|Destroying to Protect
UTSA professors use virtual explosives to keep cities and soldiers safe
Keith Clutter loves to blow things up.
Fortunately, Clutter’s explosions happen only on a computer. By attacking buildings in a virtual world, Clutter hopes to identify San Antonio’s most
at-risk locations so they can be reinforced in the real world. And by studying the often unseen physical effects of up-close explosions on
soldiers, he plans to give military medical personnel a better way to prioritize and treat injuries resulting from blasts.
So far he’s unleashed 17 truck bombs in various locations around San Antonio and set off dozens of explosive devices close to U.S. troops.
An associate professor in the UTSA
Department of Mechanical Engineering,
Clutter has a Ph.D. in aerospace engineering and is an expert in blast dynamics, the
modeling of combustion and explosive shock waves.

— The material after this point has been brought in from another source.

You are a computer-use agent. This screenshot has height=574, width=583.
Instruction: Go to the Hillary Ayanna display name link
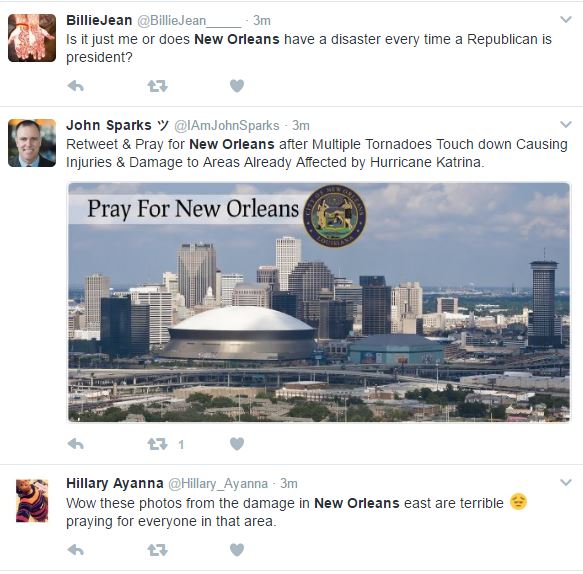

He’s also a major in the Air Force Reserve and an Iraq veteran. He’s seen the effects of terrorism firsthand. That’s why he’s trying to simulate it.
Terrorists choose their targets based on vulnerability and consequence. They select locations that are easy to reach and whose destruction will produce the greatest overall consequence, whether financial, tactical or in loss of life.
Clutter chooses his targets the same way, and uses bombs that are a little more than twice the size of the one used on the Alfred P. Murrah Federal
Building in Oklahoma City in 1995.
“Sometimes when I tell people about what I’m doing, they say we shouldn’t even be talking about it, that we’ll give terrorists ideas,”
Clutter says. “I tell them, ‘The bad guys are certainly talking about it.’ We need to beat them to the punch to determine our softest spots and defend them.”
Clutter identifies targets based on the assessed value of the buildings themselves. He recognizes that some high-value targets, such as a city’s Emergency Operations Center or a unique medical facility, may
be located in low-value buildings.
But since the assessed value of most buildings is readily available on the
Internet, it’s a likely way for terrorists to choose their targets. The overall
concept of determining the targets’ value versus vulnerability is still sound,
even if the definition of “value” varies.
Using a cross-section of downtown San Antonio containing 280
infrastructures of varying height, size and orientation and collectively valued
at $1 billion, Clutter has simulated the damage a 10,000-pound
truck bomb would do at 17
different locations. This geometric
representation of the city is used
along with computational fluid
dynamic technology to pinpoint
locations where the combination of property value and blast profiles maximize the damage such a bomb would produce.
Every scenario is unique, since various building materials, such as concrete and glass, respond to
explosive pressures differently. Surrounding buildings’ proximity
to one another, changing terrain and the size and number of vehicles in
the vicinity can also reflect blasts
in different directions, causing varying results.